VERSO UN’ECONOMIA BLU


A cura del PROF. FERDINANDO BOERO

CTN BIG – NEWSLETTER 2/2022

economia blu

Dopo tanti appelli, convenzioni e trattati internazionali, l’Europa decide di passare all’azione e investe notevoli risorse
per attuare la transizione ecologica, per rendere sostenibili i nostri sistemi di produzione e consumo.
Se, a terra, questa viene chiamata transizione verde, in mare l’aggettivo diventa “blu”. Nasce così la blu economy
che, in un primo tempo, venne chiamata Blue Growth, la Crescita Blu.


La parola “crescita”, però, è in contrasto con la nozione stessa di sostenibilità e, anche, di transizione ecologica.
In natura esistono due leggi fondamentali, entrambe identificate da Charles Darwin ne L’Origine delle Specie. La
prima legge
è proprio quella della crescita: tutte le specie tendono ad aumentare di numero. L’aumento numerico è la
“crescita”, e questo paradigma domina anche il pensiero economico corrente. Ogni politica economica mira alla crescita. Se la crescita si interrompe, si parla di stagnazione. Se il trend si inverte e si ha la decrescita, si parla di recessione. L’unico obiettivo degno di essere perseguito è, quindi, la crescita.
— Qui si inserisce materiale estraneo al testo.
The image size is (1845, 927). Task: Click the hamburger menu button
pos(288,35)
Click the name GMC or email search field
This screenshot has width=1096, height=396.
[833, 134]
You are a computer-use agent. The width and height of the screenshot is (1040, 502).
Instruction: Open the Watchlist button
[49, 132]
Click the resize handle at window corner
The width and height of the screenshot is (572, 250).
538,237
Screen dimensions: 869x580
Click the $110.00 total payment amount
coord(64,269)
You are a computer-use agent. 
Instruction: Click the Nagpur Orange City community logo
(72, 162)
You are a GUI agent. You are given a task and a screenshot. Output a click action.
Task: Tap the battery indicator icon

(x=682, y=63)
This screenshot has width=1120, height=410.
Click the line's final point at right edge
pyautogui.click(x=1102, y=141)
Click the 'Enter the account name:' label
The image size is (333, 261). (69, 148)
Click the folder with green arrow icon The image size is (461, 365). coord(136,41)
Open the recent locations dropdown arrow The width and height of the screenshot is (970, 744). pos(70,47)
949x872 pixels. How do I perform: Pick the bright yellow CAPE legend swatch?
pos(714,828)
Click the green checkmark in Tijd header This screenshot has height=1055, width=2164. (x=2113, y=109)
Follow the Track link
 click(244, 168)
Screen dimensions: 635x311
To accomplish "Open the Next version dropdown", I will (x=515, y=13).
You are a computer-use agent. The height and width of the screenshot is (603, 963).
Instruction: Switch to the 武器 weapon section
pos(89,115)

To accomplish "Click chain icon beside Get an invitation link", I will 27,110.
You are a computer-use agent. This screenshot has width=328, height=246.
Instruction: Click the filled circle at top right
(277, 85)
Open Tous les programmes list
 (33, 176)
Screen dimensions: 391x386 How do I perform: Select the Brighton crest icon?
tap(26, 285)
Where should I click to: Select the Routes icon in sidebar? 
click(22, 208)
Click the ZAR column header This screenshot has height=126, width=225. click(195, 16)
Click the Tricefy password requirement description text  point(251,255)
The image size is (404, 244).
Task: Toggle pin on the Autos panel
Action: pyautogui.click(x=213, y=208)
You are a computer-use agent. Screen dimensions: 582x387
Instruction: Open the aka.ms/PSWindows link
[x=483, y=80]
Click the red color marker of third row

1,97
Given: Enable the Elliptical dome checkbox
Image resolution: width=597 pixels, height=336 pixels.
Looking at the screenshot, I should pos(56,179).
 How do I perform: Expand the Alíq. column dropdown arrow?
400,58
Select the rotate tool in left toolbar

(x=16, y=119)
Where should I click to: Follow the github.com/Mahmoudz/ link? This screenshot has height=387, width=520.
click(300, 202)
La seconda legge della natura fa da contrappeso alla prima: anche se tutte le specie tendono ad aumentare di
numero, non tutte possono farlo, perché non si sono risorse sufficienti per sostenerle tutte. La legge del limite è il
calmiere della legge della crescita. Il concetto è semplice: non è possibile che la crescita sia infinita e, quindi, prima o poi si deve arrestare. Se qualcosa cresce, inoltre, qualcos’altro decresce. Una legge economica avverte che non ci sono pasti gratuiti, e tutto ha un prezzo.
Il capitale economico (la nostra economia) cresce a spese del capitale naturale, costituito essenzialmente da
biodiversità ed ecosistemi. Il capitale naturale ci mette a disposizione beni (il cibo, i materiali) e servizi (la produzione
di ossigeno, la rimozione di anidride carbonica, la mitigazione del clima e molto altro) che sono necessari per la nostra
sopravvivenza. L’economia cresce a spese della natura.
La natura si rinnova con la riproduzione delle specie che costituiscono la biodiversità. Se il nostro consumo viene
bilanciato dal rinnovamento, il capitale naturale non viene eroso. Ma se consumiamo più di quello che la natura
produce, erodiamo il capitale naturale. Dato che non possiamo vivere senza la natura, se la erodiamo rimuoviamo le
premesse per il nostro benessere.


La sostenibilità si realizza se il consumo del capitale naturale è inferiore rispetto al suo rinnovamento. In
caso contrario contraiamo debiti con la natura che, prima o poi, dovremo pagare. I guadagni dell’erosione si possono
misurare in termini monetari, ma i costi non si pagano con i soldi. Se “erodiamo” l’aria che respiriamo, rendendola
irrespirabile, non possiamo pagare qualcuno per avere l’aria. I soldi diventano inutili se non c’è qualcosa da comprare.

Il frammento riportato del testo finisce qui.